Martin Waldseemüller was born at Radolfzell on the Bodensee and matriculated at the University of Freiburg in 1490. Much of Waldseemüller's early life is obscure. He first comes to light as a member of the group of humanist scholars and geographers which thrived at the court of Duke René II of Lorraine and influenced later-16th-century German interest in geography. News of the discoveries in the New World traveled quickly to transalpine Europe, and Alsace and Lorraine soon became important centers of interest and study in the discoveries and their consequences.
When copies of the letters of Amerigo Vespucci arrived at the court, they generated even more interest in the New World, and in 1507 Waldseemüller published a volume called Cosmographiae introductio, which contained a description of the New World as well as a translation of Vespucci's letters. Seeking a name for the new lands, Waldseemüller (who had not then heard of Christopher Columbus) suggested that they be called America, after Vespucci. Although Waldseemüller later suggested a revision when he became aware of Columbus's role in the discoveries, his original suggestion had become too popular. America remained the common designation for the new continents, and Waldseemüller retained the nickname "the godfather of America."
Also in 1507, Waldseemüller published another work which was to have immense influence on later cartography, his great world map. This woodcut map, engraved on 12 blocks, became one of the earliest examples of humanist interest in New World cartography. In the same year Waldseemüller also constructed a globe. For the next 30 years these were the standard examples of their kind. In 1511 Waldseemüller made a large-scale map of Europe and in 1513 did new maps for the great Strassburg edition of the works of Ptolemy.

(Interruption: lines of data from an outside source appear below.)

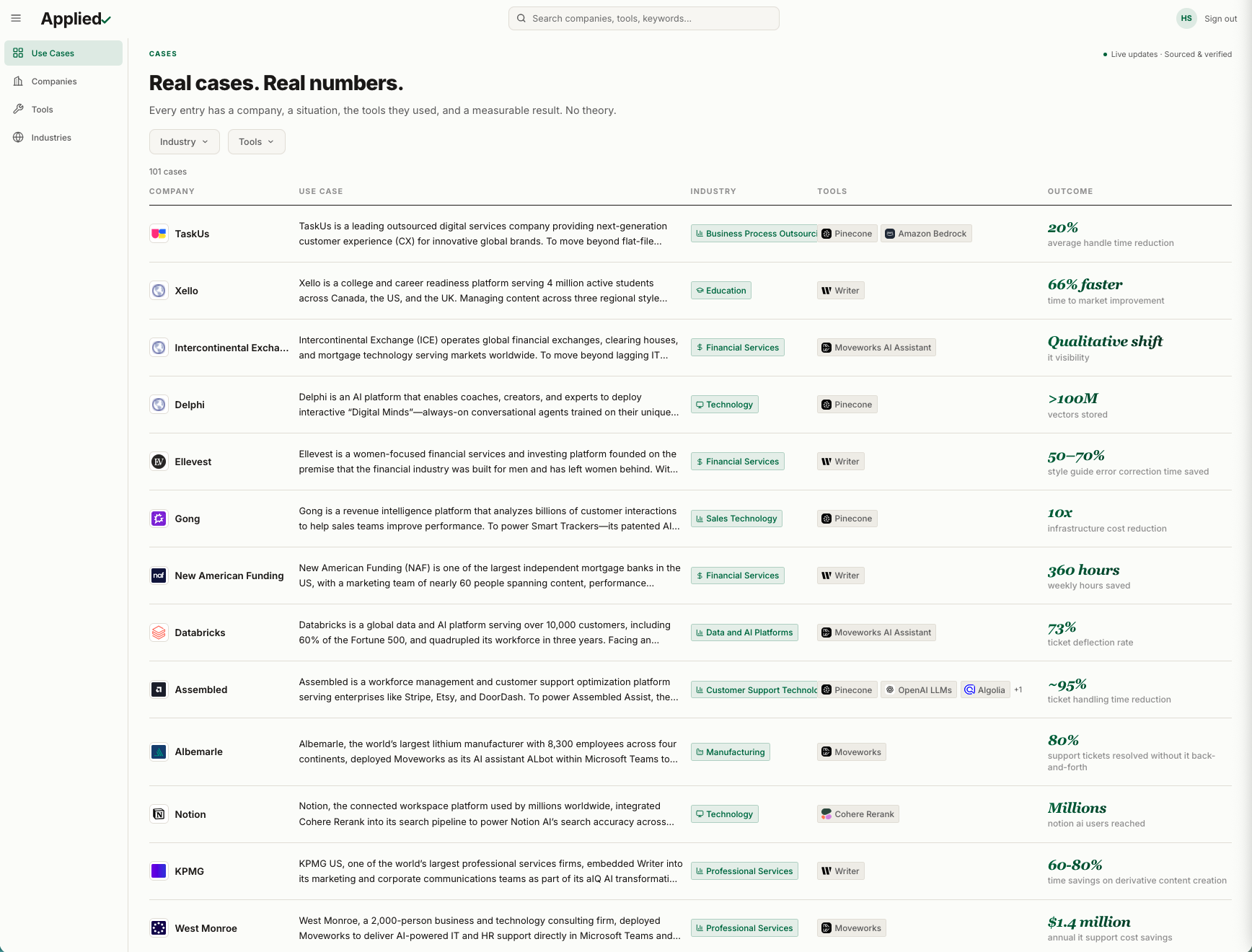Click the Cohere Rerank tool tag
The height and width of the screenshot is (952, 1252).
[858, 814]
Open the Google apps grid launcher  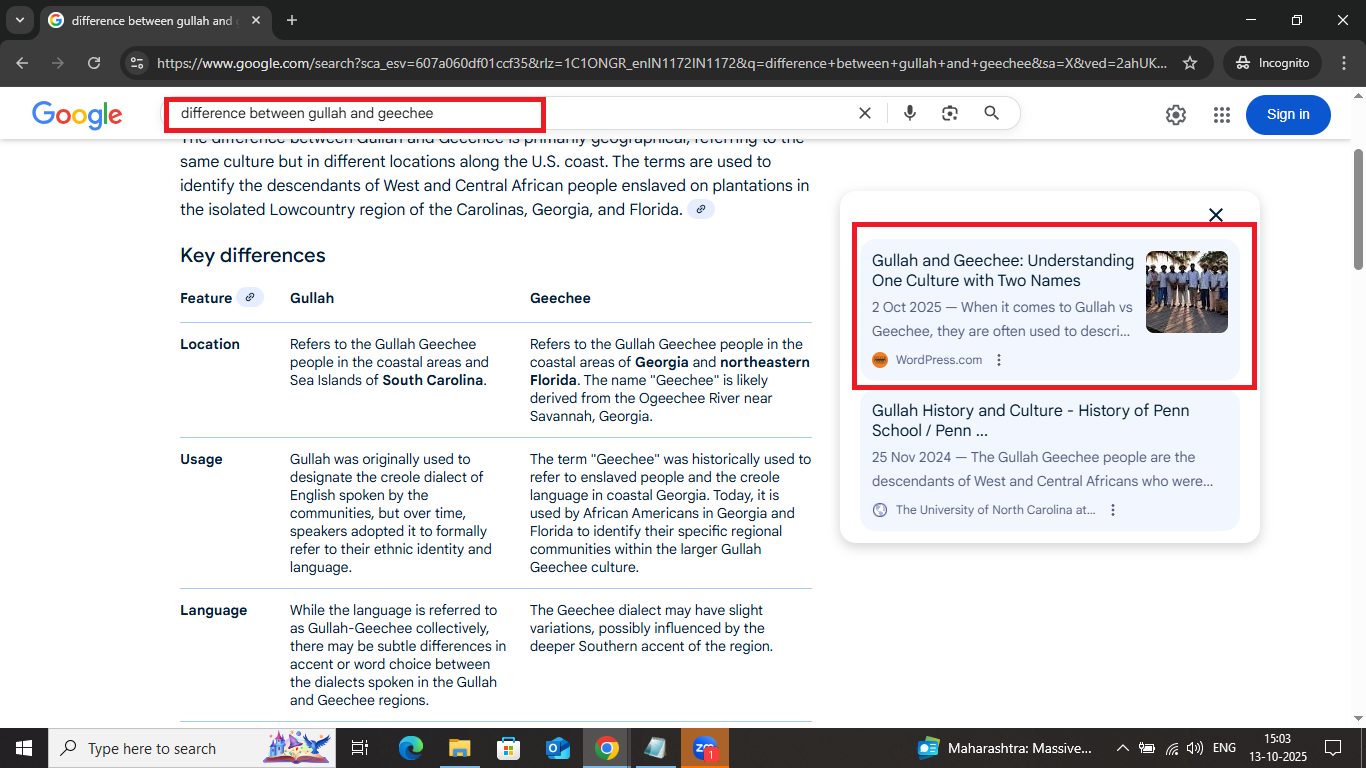tap(1222, 114)
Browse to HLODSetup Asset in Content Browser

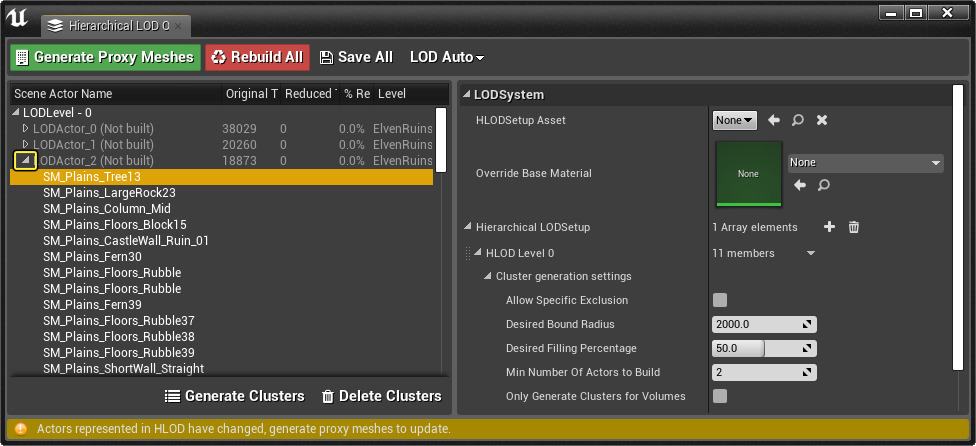[x=798, y=120]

J. H. Parry characterized Waldseemüller's work as follows: he was "an important transitional figure in the history of cartography. He was not an original scientist, but an encyclopaedic and intelligent interpreter. His maps, his globe, and his Cosmographiae introductio form an impressive body of old and new geography which to some extent anticipated the equally popular and still more fruitful work of Mercator." Waldseemüller was also an example of an intellectual type whose work in the 16th and 17th centuries would contribute to the popularization of the considerable body of knowledge about the world and man which had to be spread, absorbed, and acted upon by an increasingly larger public.
Further Reading on Martin Waldseemüller
There is no biography of Waldseemüller in English. Good accounts of his era and early cartography are Ronald V. Tooley, Maps and Map-makers (1949; rev. ed. 1952), and J. H. Parry, The Age of Reconnaissance (1963).